To play ‘Devil’s Advocate’, yes, there are plenty of women who purposely shift their hips and pucker their lips as they pass by groups of men on the street to attract those catcalls and boost their self-confidence. However, what about the women who just want to go to the gym without being approached or harassed? Or buy a coffee? Walk their dog? Celebrate a friend’s birthday with a night on the town? Men need to understand how insanely scary it is to have a complete stranger purposefully walk next to you from one block to the next without saying a word – or saying too many, not knowing whether he’s about to pull you aside in an alley or whether he’s emotionally unstable and can’t comprehend the words “I’m not interested, thank you.”

It’s not something that men may have experienced from the opposite sex, but it carries strikingly similar emotions to that of being unnecessarily approached by authorities. Fear. Anxiety. Vulnerability. Frustration. If hetero men were complimented, catcalled and harassed by gay men constantly would they feel the need to say “thank you” or feel the obligation to speak to them? If they continued walking and ignored them, wouldn’t that be “rude”? Unwanted attention is just that. UNWANTED.

I recently read a quote that said, “What most men fear about prison is what many women fear about walking in the streets.” Today’s society is filled with men that treat street harassment like an acceptable action, feel that they’re entitled to a response from a woman or even justify rape based on what clothing a woman may have worn that day. While men are consistently speaking about getting “curved”, the bigger issue at hand is who said a woman is obligated to respond to them? This is a basic human rights issue, no one deserves to be treated in this manner.
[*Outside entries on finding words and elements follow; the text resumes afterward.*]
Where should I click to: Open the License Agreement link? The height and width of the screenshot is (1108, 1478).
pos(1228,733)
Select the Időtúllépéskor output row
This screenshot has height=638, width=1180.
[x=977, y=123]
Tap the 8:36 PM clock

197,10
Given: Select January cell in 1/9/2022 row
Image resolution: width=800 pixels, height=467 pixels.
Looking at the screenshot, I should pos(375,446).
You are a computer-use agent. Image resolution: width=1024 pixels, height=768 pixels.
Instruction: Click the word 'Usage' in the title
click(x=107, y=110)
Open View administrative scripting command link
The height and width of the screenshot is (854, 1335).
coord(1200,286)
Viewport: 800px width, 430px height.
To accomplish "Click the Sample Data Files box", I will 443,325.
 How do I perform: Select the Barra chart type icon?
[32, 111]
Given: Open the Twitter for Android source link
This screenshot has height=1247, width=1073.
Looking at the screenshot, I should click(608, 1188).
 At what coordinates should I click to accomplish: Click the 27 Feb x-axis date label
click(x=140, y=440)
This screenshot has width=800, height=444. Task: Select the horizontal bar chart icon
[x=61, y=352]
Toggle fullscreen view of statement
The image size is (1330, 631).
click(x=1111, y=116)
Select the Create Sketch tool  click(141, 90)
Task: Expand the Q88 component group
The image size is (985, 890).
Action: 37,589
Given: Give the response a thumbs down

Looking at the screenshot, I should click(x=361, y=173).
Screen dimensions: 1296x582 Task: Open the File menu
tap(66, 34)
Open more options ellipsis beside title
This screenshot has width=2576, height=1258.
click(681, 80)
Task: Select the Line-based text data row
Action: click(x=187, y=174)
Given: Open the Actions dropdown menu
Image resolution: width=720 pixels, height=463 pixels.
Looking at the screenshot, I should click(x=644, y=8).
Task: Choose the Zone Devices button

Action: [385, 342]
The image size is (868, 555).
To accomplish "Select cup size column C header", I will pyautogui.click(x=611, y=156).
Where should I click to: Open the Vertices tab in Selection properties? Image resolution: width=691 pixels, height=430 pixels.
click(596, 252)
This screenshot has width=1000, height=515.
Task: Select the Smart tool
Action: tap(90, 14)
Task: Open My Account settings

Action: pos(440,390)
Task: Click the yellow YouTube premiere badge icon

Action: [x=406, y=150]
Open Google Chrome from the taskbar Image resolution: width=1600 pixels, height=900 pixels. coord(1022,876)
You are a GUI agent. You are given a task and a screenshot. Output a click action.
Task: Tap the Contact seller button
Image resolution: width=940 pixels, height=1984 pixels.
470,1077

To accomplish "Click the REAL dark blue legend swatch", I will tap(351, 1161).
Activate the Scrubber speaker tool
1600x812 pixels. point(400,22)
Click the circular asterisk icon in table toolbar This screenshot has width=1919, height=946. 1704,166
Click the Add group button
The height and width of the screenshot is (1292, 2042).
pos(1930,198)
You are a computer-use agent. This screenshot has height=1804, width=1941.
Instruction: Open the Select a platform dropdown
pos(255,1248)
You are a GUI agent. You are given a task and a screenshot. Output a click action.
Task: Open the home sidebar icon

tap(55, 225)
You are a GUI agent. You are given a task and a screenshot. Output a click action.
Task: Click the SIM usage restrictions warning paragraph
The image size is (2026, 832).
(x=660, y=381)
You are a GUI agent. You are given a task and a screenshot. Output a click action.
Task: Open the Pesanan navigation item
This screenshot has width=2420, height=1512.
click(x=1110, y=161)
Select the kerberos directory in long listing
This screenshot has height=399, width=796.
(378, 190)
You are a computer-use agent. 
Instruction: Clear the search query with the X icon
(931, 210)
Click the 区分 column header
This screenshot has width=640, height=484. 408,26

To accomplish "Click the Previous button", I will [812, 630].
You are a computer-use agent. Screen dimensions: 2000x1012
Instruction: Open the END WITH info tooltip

Respect warrants respect. If you approach someone respectfully, you deserve a respectful response back – but that doesn’t mean you’re necessarily OWED it. Unfortunately, like in many cases of street harassment, the men in this video didn’t say so much as “Excuse me, miss.” In what world do we live in that we’ve allowed men to suddenly believe a “Hi sexy” equates to an owed conversation? It doesn’t.

It’s time men stop minimizing the experiences of women and acknowledge that this is – whether you want to own up to it or not – harassment. Being forced into a conversation purely out of fear of reprisal or violence shouldn’t be something men think they’re entitled to nor should they feel like they “won” merely because we might placate them in the hopes we survive the encounter.